The gathering is Saturday, February 27, from 7:30 until 9:30 am, Ennis will be at the Darmstadt Inn, 13130 Darmstadt Road, to record stories, statement or questions.

“We are seeing first hand and hearing frequently that the software and on-line testing process is not working any better this year than last,” Ennis said.  It is time to talk openly about it.

Persons coming by the Darmstadt Inn that morning will have opportunity to make a short statement on digital media about their standardized testing experiences.  Friends of Ann Ennis will assemble these into a short video to prompt others in the community to think of the ramifications of these expensive series of tests.   They also can get particular questions about education policy in 2016 answered.

“The broader community is generally unaware of the financial and human cost of these mandated tests.  Although parents and students are free to speak and need to speak up, schools discourage them from too much talk.  As well, we think the educators who come will be retirees, because current teachers and administration are not able to speak out,” Ennis said.

Ennis has witnessed state officials’ distrust of local educators and how this has played out in anti-local and closed lips laws and statements.  Local school administrators have no choice but to clamp-down on current staff talking about ISTEP concerns.

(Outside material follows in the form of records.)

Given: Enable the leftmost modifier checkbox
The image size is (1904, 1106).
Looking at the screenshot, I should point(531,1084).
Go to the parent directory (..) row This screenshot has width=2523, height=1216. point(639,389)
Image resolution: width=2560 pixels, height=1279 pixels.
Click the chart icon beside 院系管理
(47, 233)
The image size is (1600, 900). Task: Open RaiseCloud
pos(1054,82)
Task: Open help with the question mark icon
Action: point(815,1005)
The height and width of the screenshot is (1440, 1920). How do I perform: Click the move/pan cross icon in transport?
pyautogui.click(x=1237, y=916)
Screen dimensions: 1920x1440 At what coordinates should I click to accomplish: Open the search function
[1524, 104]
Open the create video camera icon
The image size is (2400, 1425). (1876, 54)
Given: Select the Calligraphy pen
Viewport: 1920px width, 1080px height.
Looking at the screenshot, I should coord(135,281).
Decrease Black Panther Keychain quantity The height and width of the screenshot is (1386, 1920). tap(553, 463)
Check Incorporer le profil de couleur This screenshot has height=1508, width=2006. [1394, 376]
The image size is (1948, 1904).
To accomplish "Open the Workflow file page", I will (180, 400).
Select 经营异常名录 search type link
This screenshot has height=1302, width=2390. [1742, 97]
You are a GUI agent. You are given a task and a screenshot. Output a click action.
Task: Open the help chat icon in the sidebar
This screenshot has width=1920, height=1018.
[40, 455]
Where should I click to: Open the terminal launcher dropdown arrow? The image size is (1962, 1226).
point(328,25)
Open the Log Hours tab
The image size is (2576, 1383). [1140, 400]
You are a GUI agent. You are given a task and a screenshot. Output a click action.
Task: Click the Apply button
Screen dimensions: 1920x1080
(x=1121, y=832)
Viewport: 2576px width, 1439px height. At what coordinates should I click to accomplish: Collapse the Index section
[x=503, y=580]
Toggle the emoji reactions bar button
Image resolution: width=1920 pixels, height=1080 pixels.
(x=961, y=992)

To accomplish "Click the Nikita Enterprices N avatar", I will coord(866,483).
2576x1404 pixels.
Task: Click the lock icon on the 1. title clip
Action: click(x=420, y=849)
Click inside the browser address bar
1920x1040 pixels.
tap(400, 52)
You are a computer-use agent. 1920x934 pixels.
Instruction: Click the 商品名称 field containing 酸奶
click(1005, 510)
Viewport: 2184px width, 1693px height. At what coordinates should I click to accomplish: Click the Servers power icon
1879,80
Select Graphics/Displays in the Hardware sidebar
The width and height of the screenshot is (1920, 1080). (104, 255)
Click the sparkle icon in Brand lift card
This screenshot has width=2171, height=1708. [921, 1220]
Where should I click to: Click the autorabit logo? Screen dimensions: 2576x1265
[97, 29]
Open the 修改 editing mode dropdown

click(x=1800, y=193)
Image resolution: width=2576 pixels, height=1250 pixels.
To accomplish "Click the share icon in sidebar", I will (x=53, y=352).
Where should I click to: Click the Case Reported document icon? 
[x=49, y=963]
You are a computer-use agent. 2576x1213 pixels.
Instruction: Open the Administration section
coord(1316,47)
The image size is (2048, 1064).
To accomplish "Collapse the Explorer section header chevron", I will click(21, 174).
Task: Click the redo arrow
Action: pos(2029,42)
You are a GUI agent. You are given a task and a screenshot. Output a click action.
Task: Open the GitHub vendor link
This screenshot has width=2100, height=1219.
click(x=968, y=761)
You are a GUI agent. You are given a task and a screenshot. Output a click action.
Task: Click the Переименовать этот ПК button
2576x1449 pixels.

For this reason, groups advocating against state mandated tests are discouraged from speaking to parents or in schools, she said.  “So the community is not hearing the full story.  ISTEP and other mandated tests are like a series of deep dark secrets.  ‘What is on the test?’ ‘How does the equipment work?’ and ‘How much time is this eating up in day-to-day classrooms?’.”

As a volunteer in a local school, Ennis found herself quite accidentally in a classroom during the February 4 state-wide equipment stress-test that taxpayers funded for Pearson, the new Indiana ISTEP vendor.  “There was a better than 25% equipment failure rate.”

Ennis is a lifetime resident of District 64 with 30 years’ experience in civic leadership, including serving as Executive Director of Keep Evansville Beautiful (Evansville), and executive fund development positions with Habitat of Evansville, Ruth’s House (substance abuse recovery) and the Public Education Foundation of Evansville. She has been an officer in her family’s coal and oil exploration contracting firm, and worked in finance and media marketing.

1 COMMENT

  1. When I see someone using the term “mandated testing” as opposed to the term “standardized testing” my antenna goes up.

    The public is not stupid. The public realizes the need for testing as a benchmark. There is a strong element within the schools who have set themselves against standardize tests in a misguided effort to cover up, or turn a blind eye to the facts these test produce. These people think their empathy should trump defining the problems and dealing with them head on. I could not disagree more.